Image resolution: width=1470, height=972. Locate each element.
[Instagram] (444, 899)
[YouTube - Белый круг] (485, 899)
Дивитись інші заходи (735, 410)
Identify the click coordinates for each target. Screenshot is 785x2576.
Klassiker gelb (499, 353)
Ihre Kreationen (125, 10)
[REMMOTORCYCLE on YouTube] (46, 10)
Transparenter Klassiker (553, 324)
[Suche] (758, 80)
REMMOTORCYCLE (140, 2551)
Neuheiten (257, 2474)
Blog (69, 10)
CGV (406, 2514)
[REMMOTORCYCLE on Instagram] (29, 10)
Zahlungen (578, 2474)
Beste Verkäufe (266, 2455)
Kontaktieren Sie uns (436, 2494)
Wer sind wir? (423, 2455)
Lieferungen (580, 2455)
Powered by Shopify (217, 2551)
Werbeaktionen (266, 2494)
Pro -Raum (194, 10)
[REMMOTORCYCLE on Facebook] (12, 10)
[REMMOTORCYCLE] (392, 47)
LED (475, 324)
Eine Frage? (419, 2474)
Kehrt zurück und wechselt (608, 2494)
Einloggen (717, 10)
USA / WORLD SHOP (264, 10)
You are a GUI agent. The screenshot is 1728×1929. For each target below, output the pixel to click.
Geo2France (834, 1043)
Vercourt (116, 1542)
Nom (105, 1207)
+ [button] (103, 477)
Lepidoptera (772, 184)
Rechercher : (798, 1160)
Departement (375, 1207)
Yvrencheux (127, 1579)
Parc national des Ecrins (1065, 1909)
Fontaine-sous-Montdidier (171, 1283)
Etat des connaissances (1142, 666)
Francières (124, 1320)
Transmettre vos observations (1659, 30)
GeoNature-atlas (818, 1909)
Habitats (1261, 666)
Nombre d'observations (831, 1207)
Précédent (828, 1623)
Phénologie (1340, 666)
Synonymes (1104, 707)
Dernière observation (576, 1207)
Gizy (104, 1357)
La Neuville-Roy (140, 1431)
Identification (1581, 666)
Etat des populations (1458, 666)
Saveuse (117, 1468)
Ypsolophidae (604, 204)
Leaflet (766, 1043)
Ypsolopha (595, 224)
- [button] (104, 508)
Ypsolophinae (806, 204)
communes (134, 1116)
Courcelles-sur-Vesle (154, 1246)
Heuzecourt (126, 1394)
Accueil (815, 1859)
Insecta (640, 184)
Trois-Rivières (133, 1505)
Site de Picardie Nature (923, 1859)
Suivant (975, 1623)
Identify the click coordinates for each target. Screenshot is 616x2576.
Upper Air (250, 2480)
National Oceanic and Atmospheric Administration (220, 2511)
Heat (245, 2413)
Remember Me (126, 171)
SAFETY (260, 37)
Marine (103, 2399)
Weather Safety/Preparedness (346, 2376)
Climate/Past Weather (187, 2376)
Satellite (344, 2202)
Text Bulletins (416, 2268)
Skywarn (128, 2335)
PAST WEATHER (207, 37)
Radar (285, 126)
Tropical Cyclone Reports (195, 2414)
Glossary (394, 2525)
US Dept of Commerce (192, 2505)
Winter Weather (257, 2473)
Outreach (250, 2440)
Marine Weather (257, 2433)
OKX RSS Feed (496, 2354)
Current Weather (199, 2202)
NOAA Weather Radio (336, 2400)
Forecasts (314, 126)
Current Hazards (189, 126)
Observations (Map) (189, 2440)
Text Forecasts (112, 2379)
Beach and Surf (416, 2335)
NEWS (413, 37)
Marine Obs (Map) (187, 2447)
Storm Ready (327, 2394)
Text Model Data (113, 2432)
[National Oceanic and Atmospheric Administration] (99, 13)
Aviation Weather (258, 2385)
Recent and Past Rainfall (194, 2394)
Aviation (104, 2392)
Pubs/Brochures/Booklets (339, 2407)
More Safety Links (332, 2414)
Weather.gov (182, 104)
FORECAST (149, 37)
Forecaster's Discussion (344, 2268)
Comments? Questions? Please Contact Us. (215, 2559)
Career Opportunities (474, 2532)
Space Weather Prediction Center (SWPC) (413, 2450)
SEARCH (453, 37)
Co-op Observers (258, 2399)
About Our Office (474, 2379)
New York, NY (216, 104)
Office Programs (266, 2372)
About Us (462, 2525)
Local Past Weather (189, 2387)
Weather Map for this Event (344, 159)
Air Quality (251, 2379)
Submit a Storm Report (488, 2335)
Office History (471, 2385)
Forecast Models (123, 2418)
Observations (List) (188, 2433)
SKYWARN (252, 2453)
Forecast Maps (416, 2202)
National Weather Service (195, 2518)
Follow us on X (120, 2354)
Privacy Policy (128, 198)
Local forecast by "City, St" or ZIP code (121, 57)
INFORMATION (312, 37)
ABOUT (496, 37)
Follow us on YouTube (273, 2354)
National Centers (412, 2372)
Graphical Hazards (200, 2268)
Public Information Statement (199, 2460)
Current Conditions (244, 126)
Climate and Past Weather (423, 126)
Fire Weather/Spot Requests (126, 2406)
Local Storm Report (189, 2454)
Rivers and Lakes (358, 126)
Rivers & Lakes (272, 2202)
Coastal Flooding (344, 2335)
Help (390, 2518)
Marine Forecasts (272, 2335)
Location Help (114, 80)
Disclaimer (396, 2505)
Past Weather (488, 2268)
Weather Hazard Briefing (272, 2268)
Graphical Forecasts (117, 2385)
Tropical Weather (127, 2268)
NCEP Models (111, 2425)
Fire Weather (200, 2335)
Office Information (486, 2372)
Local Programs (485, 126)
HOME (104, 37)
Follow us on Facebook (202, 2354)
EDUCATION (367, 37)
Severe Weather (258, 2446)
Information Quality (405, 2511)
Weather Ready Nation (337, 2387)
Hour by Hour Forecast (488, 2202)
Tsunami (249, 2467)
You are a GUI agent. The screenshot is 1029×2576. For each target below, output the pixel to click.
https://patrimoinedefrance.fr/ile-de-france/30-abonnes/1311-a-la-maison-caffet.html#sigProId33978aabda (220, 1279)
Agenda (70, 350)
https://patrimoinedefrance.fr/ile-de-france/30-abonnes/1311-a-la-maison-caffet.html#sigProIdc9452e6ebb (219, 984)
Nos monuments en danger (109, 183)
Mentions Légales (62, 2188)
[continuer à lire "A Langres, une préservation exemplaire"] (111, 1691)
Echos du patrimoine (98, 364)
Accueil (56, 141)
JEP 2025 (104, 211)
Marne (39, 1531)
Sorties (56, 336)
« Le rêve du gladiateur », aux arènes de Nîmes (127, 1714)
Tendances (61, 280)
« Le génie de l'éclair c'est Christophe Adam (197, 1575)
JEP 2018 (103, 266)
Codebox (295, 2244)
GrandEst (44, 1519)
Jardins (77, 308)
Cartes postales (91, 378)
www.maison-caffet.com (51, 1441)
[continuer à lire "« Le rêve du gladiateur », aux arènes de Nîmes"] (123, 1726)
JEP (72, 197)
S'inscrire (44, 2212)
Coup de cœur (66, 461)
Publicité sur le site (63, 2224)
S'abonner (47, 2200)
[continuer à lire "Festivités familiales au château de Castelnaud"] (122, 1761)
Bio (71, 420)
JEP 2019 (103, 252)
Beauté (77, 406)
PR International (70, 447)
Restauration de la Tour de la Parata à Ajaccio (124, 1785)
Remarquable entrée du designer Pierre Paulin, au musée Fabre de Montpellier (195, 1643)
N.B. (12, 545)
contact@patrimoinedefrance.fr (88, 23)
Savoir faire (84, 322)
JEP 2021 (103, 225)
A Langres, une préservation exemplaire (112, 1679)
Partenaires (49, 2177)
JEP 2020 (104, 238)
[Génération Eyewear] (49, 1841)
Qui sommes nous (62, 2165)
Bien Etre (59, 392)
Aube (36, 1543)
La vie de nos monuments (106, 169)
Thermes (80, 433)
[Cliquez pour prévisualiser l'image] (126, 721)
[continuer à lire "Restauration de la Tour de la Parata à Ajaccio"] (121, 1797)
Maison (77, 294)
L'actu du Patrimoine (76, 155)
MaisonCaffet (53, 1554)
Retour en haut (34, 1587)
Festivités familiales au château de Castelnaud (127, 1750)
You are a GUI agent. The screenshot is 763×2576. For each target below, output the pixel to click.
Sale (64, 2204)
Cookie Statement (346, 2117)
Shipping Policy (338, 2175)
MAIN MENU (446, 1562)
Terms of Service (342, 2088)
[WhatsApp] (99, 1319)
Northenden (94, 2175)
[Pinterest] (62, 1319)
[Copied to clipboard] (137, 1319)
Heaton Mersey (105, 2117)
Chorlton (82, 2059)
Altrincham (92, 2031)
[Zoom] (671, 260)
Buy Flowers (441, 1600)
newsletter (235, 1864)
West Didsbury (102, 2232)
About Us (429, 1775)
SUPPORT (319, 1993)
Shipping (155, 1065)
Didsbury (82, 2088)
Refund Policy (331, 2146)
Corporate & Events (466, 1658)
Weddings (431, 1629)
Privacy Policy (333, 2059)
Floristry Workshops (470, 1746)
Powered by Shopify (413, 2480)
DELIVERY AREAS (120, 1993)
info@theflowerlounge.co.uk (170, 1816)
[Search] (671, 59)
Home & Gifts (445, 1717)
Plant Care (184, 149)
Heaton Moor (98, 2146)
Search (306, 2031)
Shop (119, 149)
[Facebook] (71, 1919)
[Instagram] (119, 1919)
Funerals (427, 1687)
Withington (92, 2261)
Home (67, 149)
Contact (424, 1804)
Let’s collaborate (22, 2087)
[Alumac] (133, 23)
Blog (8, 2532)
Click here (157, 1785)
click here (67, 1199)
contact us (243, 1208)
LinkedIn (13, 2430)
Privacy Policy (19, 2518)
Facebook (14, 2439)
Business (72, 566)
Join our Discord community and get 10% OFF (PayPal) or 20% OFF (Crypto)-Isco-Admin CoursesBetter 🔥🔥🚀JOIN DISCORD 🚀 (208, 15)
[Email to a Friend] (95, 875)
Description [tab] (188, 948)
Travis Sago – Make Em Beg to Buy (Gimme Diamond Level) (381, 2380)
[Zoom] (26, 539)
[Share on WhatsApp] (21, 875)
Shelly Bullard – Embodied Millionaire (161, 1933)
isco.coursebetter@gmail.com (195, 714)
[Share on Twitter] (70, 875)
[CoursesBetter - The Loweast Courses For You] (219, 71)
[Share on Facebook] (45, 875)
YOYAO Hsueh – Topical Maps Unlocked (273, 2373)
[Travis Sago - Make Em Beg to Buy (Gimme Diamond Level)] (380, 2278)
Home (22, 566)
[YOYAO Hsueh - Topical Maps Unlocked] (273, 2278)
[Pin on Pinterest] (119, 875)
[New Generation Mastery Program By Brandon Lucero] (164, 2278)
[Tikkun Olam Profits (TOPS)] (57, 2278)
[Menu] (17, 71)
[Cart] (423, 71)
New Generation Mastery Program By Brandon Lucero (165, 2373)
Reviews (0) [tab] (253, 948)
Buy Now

################

## Your instructions
State how many lines of the data contain the word "Make". Nothing besides the number belongs in the reply.

## The answer
2